In [34]:
import pandas as pd
import numpy as np
import re
from datetime import timedelta

ROUNDSTATS_CSV   = "data_public/vlr_roundstats_2023.csv"
PLAYER_STATS_CSV = "data_public/vlr_playerstats_2023.csv"
MATCHDATA_CSV    = "data_public/vlr_matchstats_2023.csv"
OUT_PATH         = "outputs/vlr_patchpool_demo.csv"

roundstats   = pd.read_csv(ROUNDSTATS_CSV)
player_stats = pd.read_csv(PLAYER_STATS_CSV)
matchdata    = pd.read_csv(MATCHDATA_CSV)

# Converts match_datetime into datetime64 objects; error handling/force to UTC
matchdata['match_datetime'] = pd.to_datetime(matchdata.get('match_datetime'), utc=True, errors='coerce')
matchdata['game_id']        = pd.to_numeric(matchdata.get('game_id'), errors='coerce')

roundstats['game_id']       = pd.to_numeric(roundstats.get('game_id'), errors='coerce')
player_stats['game_id']     = pd.to_numeric(player_stats.get('game_id'), errors='coerce')

# Guarantees player_handle stored as string; important for lowercase normalization downstream
player_stats['player_handle'] = player_stats['player_handle'].astype(str)

# Converts wide roundstats (both teams per row) into long team-level rows, enabling clean Round_Diff aggregation later
team_round_rows = []
for _, row in roundstats.iterrows():
    gid = row['game_id']
    team_round_rows.append({'game_id': gid, 'team_num': 1, 'result': row.get('team1_result')})
    team_round_rows.append({'game_id': gid, 'team_num': 2, 'result': row.get('team2_result')})

# Create team-level round df; drop invalid ids, add binary win indicator
round_df = pd.DataFrame(team_round_rows)
round_df = round_df.dropna(subset=['game_id'])
round_df['is_win'] = (round_df['result'] == 'won').astype(int)

# Group by game_id/team_num to count total rounds/wins, then calculate per-team round diff
total_rounds  = round_df.groupby(['game_id','team_num']).size().reset_index(name='total_rounds')
wins_by_team  = round_df.groupby(['game_id','team_num'])['is_win'].sum().reset_index(name='wins')
rd_per_team   = pd.merge(total_rounds, wins_by_team, on=['game_id','team_num'])
rd_per_team['Round_Diff'] = 2*rd_per_team['wins'] - rd_per_team['total_rounds']

# Nested lookup to retrieve individual team round diffs at a game_id level
rd_lookup = {}
for _, r in rd_per_team.iterrows():
    rd_lookup.setdefault(int(r['game_id']), {})[int(r['team_num'])] = int(r['Round_Diff'])
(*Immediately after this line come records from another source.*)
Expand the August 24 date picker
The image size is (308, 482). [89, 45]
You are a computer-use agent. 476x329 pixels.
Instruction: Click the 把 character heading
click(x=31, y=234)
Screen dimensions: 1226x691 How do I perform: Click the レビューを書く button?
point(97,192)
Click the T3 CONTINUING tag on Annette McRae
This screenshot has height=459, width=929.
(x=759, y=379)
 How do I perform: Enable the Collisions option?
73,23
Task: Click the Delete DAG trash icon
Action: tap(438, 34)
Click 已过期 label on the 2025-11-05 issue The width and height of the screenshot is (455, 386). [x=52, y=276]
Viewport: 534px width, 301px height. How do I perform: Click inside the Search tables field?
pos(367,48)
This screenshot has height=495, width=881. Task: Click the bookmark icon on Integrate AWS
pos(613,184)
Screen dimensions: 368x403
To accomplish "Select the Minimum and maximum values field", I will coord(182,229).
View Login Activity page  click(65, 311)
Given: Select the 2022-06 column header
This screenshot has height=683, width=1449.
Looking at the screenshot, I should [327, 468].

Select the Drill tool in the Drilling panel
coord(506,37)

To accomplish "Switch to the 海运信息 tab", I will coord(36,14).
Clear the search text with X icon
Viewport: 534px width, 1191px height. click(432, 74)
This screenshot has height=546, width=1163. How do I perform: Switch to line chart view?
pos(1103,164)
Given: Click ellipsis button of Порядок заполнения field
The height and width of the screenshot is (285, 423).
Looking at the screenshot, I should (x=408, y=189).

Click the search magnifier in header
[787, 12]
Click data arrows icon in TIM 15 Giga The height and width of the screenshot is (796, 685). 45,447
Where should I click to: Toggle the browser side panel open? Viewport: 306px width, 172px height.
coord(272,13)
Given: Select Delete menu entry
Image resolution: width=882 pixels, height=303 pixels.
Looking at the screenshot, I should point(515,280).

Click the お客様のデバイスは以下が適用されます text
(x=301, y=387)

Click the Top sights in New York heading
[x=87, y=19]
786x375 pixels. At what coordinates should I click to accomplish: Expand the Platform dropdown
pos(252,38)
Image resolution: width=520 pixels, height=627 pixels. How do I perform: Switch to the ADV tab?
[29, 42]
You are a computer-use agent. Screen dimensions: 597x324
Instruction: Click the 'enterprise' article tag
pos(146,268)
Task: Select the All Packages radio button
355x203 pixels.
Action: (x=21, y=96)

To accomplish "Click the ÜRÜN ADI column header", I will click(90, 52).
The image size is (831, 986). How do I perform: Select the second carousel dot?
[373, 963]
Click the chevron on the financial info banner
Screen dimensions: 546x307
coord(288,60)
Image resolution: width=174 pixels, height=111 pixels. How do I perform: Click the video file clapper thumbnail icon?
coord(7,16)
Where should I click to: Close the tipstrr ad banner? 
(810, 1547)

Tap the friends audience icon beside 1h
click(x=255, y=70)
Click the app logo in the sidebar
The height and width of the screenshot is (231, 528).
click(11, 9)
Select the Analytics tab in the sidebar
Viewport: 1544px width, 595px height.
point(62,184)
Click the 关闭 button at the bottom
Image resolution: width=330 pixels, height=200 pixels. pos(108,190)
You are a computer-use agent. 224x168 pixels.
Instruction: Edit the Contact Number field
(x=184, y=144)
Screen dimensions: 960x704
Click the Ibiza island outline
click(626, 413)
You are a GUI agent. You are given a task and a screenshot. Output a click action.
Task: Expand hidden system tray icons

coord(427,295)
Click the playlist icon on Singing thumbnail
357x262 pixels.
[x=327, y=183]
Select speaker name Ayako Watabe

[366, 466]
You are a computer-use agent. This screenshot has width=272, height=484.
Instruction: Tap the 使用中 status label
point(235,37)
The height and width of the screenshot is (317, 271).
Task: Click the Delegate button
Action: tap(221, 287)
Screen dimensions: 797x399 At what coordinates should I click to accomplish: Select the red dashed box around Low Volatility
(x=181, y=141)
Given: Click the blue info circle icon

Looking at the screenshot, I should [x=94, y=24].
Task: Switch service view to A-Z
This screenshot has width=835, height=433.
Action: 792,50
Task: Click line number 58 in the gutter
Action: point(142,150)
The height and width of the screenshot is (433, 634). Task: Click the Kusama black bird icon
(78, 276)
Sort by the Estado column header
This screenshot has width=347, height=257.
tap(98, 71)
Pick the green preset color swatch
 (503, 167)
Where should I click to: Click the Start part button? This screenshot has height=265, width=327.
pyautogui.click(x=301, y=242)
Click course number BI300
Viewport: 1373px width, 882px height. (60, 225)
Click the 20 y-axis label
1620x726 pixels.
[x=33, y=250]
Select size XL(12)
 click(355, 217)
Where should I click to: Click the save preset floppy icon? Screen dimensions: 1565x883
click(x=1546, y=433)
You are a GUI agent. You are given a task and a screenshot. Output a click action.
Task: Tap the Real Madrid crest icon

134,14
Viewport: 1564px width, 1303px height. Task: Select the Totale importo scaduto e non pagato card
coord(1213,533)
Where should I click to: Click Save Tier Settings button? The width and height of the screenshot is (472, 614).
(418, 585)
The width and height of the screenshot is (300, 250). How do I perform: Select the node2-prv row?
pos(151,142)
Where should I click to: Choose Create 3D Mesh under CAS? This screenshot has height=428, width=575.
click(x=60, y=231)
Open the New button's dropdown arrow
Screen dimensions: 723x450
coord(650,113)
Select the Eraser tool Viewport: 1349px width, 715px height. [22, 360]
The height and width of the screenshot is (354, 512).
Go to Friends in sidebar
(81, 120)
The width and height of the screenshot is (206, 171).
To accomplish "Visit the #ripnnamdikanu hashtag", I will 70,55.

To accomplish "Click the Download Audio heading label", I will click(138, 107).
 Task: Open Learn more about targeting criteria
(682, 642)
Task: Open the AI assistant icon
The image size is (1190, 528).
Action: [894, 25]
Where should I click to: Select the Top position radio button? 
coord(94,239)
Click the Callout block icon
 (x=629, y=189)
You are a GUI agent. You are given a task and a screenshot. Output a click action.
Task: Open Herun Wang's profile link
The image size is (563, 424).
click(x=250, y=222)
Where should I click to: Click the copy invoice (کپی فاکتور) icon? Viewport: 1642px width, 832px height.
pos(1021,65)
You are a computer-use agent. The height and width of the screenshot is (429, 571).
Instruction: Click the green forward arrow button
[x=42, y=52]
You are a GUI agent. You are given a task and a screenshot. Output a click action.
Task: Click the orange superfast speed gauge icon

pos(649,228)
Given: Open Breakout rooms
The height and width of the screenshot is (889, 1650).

pb_cols = [f"picks_and_bans.{i}" for i in range(1, 8)]

# Picks and bans parsing, stripping brackets/quotes, splitting commas, returning 7 elements that comprise a match-level pick and ban process
def parse_picks_bans(pb):
    if pd.isna(pb):
        return [None]*7
    s = str(pb).strip()
    s = s.strip('{}[]()').replace("'", "").replace('"', '')
    parts = [p.strip() for p in re.split(r',\s*', s) if p.strip() != ""]
    parts = parts[:7] + [None]*7
    return parts[:7]

# Applies parsing, expands picks and bans into columns
_pb_parsed = matchdata['picks_and_bans'].apply(parse_picks_bans).tolist()
for i, c in enumerate(pb_cols):
    matchdata[c] = [row[i] for row in _pb_parsed]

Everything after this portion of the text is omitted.